Les psychanalystes ne sont pas les seuls à s’être intéressés aux processus démentiels, des professionnels d’inspiration systémique se sont aussi penchés sur la question. Farouchement opposé aux organicistes, J. Maisondieu (1989) 37 , dans une première modélisation, décrit la démence comme une réponse défensive psychosociale à une triple démarche destructive : individuelle, familiale et sociale . « Exclure sans rejeter et rejeter sans exclure, s’exclure sans se tuer et se tuer socialement pour ne pas mourir sont les demi-mesures auxquelles sont conduits ceux (membres de l’entourage et parents) qui sont incapables d’admettre la défaite complète devant la mort. ».
Si tous les acteurs du champ gérontologique sont aujourd’hui d’accord pour dire que la démence est un processus morbide, un processus de « thanatose », réduire celle-ci à ce seul processus ouvre en grand la porte à l’attitude défectologique décrite par J. Gaucher (1996) 38 , ce qui obère singulièrement la marge de manœuvre du professionnel.

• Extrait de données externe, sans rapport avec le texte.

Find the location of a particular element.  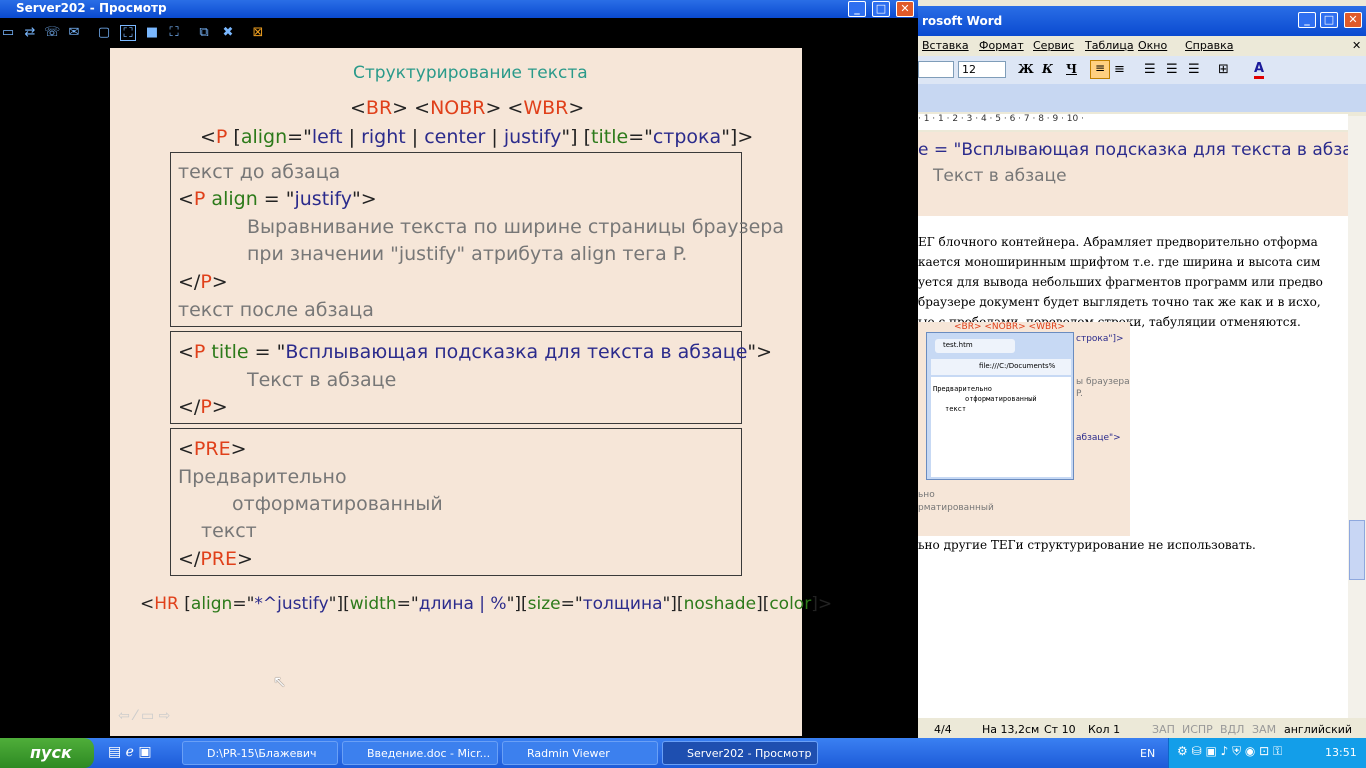

format-toolbar: 12 Ж К Ч ≡ ≡ ☰ ☰ ☰ ⊞ A is located at coordinates (1142, 70).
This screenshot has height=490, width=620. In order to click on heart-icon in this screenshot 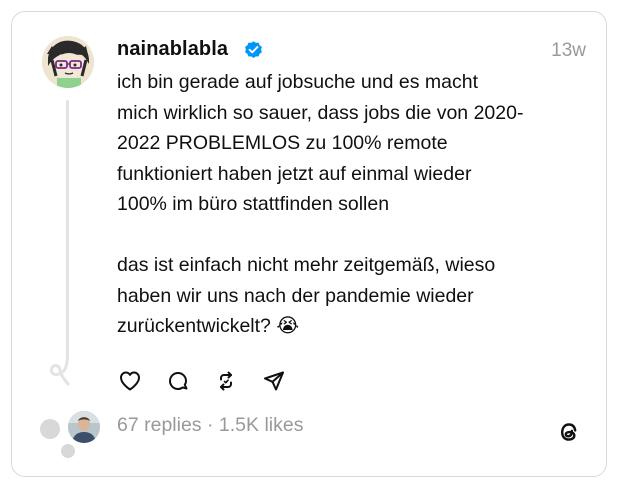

Aujourd’hui, J. Maisondieu (2003) 39 avance l’hypothèse de l’inscription du processus démentiel dans un jeu de miroir dans lesquels l’entourage du patient et plus largement la société interdit à celui-ci de pouvoir se voir. S’appuyant sur le mythe d’Eos et de Tithon, il démontre combien dans une société qui prône le jeunisme, la personne âgée qui souffre d’une hypomnésie ne peut plus être considérée en regard de la part de déchéance que véhicule son image. Ainsi, au niveau relationnel, ne croisant plus le regard de ses congénères, elle ne peut plus se voir. Ne pouvant se reconnaître dans le nécessaire miroir social, elle se perd donc à ses propres yeux ce qui majore encore, si cela est nécessaire, sa perte aux yeux des autres. N’étant plus elle-même, elle n’est plus alors considérée comme sujet pensant et ce souvent même par les membres de sa propre famille.
Maisondieu, J., « Le crépuscule de la raison », 1989.
Gaucher, J., « Quelques réflexions sur la psychodynamique de la vieillesse », 1996.
Maisondieu, J., « La vieillesse n’est pas une maladie honteuse », 2003.